NEW YORK (Feb. 29, 2008) — As Cooper Tire & Rubber Co. announced rejuvenated profits for the fourth quarter and full year of 2007, executives told analysts the company has a strategic plan to further strengthen the company over the next three to five years.
“We believe Cooper will further enhance its position as a winner,” said Cooper Chairman and CEO Roy Armes at a Feb. 28 teleconference in New York.
During the teleconference, Armes and other Cooper executives discussed in detail the company's strategic plan to strengthen profits and market position worldwide over the next three to five years.
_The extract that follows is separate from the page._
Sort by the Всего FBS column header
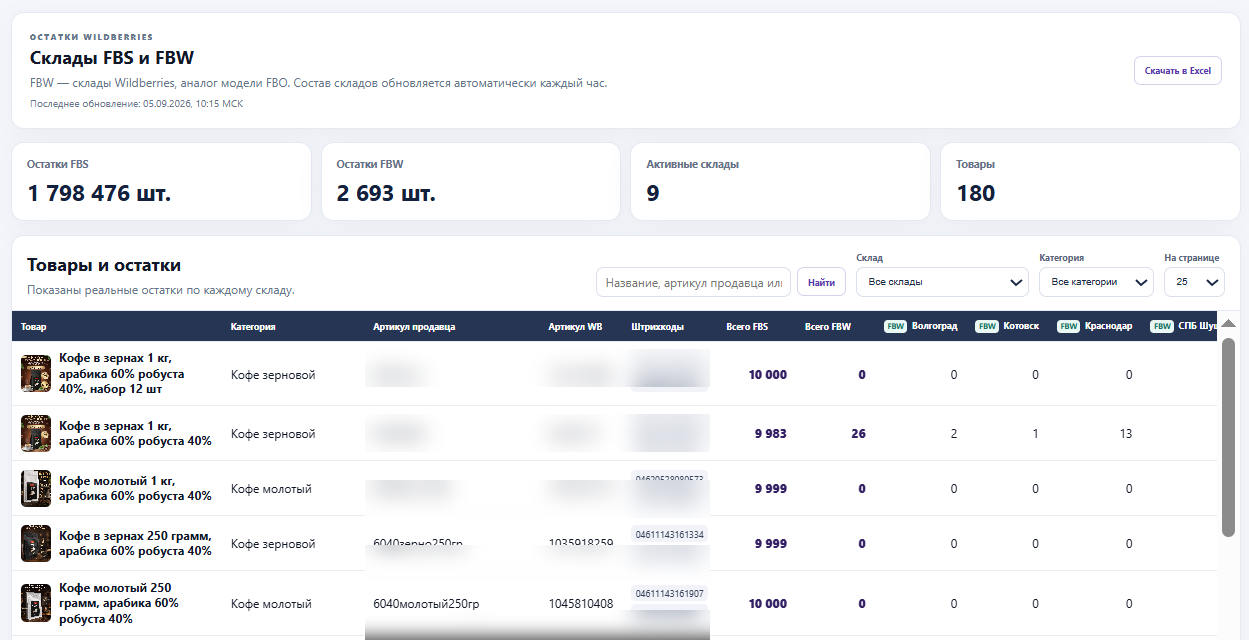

Major aspects of the plan include:
- Increasing Cooper's tire capacity in low-cost countries from 18 percent now to 35-45 percent by 2012;
- Enhancing the company's core strengths, including strong U.S. market share, customer satisfaction, speed to market, a high global footprint and a broad product and brand portfolio;
- Greater use of automation in manufacturing facilities;
- Consolidation of distribution in the U.S. and Asia; and
- A reduction of the company's production development cycle by as much as 60 percent.
By 2012, the executives said, Cooper should have annual worldwide sales of $3.6 billion and an annual growth rate of 6 to 7 percent. This is double the projected tire industry growth rate during the period of 3.3 percent, Armes said.